Convert the records between the lines holding "The image size is (931, 628)." and "should pyautogui.click(x=210, y=105).", inclusive, into a two-column CSV with the headers instruction and response, one row per record. Wrap every field in double quotes and replace any line breaks inside a field with spaces.

§ Data records
══════════════════════════════

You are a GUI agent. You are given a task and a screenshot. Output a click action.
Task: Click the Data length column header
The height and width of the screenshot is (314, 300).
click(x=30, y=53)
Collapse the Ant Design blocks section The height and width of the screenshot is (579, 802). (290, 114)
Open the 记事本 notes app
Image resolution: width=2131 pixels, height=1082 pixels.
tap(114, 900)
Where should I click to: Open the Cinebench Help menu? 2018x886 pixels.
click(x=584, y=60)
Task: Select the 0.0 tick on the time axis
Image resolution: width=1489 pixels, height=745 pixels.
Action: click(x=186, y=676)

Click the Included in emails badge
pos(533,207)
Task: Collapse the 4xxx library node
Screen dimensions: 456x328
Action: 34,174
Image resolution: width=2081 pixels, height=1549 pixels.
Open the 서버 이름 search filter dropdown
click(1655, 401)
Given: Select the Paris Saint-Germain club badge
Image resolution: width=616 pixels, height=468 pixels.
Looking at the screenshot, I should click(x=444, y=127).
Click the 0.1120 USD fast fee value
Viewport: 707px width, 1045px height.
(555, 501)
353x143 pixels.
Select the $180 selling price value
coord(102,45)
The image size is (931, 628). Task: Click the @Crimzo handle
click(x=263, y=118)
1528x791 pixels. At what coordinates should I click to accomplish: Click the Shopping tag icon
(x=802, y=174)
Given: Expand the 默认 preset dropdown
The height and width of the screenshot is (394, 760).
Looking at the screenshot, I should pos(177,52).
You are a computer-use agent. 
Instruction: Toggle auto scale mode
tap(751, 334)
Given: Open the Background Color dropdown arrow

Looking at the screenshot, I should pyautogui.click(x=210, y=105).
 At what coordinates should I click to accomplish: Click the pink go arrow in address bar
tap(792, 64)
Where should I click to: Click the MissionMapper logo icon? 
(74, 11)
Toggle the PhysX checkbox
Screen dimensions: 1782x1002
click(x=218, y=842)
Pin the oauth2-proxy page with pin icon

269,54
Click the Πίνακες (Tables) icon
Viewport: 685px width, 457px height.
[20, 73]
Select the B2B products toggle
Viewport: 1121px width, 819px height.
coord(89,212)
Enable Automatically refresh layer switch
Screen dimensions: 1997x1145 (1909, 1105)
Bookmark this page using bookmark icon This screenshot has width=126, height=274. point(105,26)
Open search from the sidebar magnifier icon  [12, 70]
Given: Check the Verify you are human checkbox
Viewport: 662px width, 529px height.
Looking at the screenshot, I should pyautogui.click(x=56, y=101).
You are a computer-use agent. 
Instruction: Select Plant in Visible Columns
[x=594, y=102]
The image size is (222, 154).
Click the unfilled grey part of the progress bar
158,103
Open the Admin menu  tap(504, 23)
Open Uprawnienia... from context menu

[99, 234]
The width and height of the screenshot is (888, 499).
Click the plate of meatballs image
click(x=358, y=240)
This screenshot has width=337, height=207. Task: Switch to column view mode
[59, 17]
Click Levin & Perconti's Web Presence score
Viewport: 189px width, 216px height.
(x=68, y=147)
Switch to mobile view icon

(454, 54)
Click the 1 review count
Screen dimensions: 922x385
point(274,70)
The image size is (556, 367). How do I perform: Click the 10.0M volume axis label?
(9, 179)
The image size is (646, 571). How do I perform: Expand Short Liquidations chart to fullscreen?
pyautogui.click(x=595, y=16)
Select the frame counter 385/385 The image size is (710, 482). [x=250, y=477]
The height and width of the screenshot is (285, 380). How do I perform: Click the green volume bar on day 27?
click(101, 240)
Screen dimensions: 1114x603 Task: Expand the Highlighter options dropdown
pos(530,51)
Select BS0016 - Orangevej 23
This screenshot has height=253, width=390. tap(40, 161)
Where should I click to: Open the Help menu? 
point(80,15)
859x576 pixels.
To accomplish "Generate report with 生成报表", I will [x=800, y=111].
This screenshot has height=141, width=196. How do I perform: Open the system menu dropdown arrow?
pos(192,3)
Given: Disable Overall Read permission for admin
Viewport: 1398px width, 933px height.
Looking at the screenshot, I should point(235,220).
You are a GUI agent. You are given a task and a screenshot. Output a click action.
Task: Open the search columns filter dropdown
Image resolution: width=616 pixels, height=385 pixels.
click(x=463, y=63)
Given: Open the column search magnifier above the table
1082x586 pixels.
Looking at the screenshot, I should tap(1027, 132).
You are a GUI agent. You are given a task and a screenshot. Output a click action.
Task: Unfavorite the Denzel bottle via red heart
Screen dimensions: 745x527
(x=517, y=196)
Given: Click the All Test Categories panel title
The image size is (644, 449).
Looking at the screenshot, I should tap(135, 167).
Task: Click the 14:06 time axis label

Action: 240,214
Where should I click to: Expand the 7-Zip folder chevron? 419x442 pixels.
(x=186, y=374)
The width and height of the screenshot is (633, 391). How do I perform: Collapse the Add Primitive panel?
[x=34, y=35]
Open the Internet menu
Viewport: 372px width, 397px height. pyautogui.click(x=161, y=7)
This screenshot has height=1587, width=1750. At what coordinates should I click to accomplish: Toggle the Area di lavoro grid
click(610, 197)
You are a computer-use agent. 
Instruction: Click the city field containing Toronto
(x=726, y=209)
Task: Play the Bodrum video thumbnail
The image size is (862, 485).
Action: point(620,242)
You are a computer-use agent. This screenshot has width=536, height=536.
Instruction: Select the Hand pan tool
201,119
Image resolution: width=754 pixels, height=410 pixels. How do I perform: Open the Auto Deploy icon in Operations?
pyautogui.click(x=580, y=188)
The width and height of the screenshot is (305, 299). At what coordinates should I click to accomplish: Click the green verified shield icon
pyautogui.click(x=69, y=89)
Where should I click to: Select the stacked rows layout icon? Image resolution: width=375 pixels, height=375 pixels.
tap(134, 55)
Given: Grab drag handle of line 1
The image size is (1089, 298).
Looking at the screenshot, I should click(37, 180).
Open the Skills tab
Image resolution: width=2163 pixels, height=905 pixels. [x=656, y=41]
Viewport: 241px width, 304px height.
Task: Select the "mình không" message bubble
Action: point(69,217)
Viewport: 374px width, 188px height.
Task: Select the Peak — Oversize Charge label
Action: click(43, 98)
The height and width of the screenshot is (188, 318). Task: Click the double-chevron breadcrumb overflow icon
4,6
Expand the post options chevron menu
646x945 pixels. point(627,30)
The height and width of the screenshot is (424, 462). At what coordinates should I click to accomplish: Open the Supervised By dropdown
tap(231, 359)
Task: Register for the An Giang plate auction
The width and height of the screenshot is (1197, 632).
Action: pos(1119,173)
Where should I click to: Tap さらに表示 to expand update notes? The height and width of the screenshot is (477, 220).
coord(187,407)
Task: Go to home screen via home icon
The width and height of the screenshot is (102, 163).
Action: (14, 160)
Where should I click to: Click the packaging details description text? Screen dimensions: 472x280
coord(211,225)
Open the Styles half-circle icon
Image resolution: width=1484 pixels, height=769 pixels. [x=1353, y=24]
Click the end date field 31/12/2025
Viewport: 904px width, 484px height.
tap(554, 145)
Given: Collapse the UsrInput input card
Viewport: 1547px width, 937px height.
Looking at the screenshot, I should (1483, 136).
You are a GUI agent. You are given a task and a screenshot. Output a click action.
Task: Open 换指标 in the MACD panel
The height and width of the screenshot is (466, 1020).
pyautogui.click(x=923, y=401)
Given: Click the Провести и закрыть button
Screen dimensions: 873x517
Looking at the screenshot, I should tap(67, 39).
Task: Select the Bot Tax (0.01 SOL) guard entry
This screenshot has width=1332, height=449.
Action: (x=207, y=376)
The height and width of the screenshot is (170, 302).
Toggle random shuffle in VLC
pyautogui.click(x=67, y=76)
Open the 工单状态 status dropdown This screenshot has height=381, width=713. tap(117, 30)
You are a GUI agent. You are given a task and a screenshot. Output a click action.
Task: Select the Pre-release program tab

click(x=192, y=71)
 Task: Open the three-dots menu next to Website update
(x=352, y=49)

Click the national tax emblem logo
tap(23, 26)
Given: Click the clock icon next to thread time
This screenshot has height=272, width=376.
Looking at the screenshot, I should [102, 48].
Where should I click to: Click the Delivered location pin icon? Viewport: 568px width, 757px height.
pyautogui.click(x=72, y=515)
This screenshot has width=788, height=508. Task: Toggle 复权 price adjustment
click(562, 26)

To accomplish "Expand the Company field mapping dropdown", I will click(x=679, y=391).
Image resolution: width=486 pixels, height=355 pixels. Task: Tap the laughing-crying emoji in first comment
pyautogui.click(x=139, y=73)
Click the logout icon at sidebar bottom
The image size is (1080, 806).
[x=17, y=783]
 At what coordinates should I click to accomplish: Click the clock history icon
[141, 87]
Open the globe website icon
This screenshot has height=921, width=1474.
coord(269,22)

══════════════════════════════

§ Solution
instruction,response
"The image size is (931, 628). Task: Click the @Crimzo handle","click(x=263, y=118)"
"1528x791 pixels. At what coordinates should I click to accomplish: Click the Shopping tag icon","(x=802, y=174)"
"Given: Expand the 默认 preset dropdown The height and width of the screenshot is (394, 760).","Looking at the screenshot, I should pos(177,52)."
"You are a computer-use agent. Instruction: Toggle auto scale mode","tap(751, 334)"
"Given: Open the Background Color dropdown arrow","Looking at the screenshot, I should pyautogui.click(x=210, y=105)."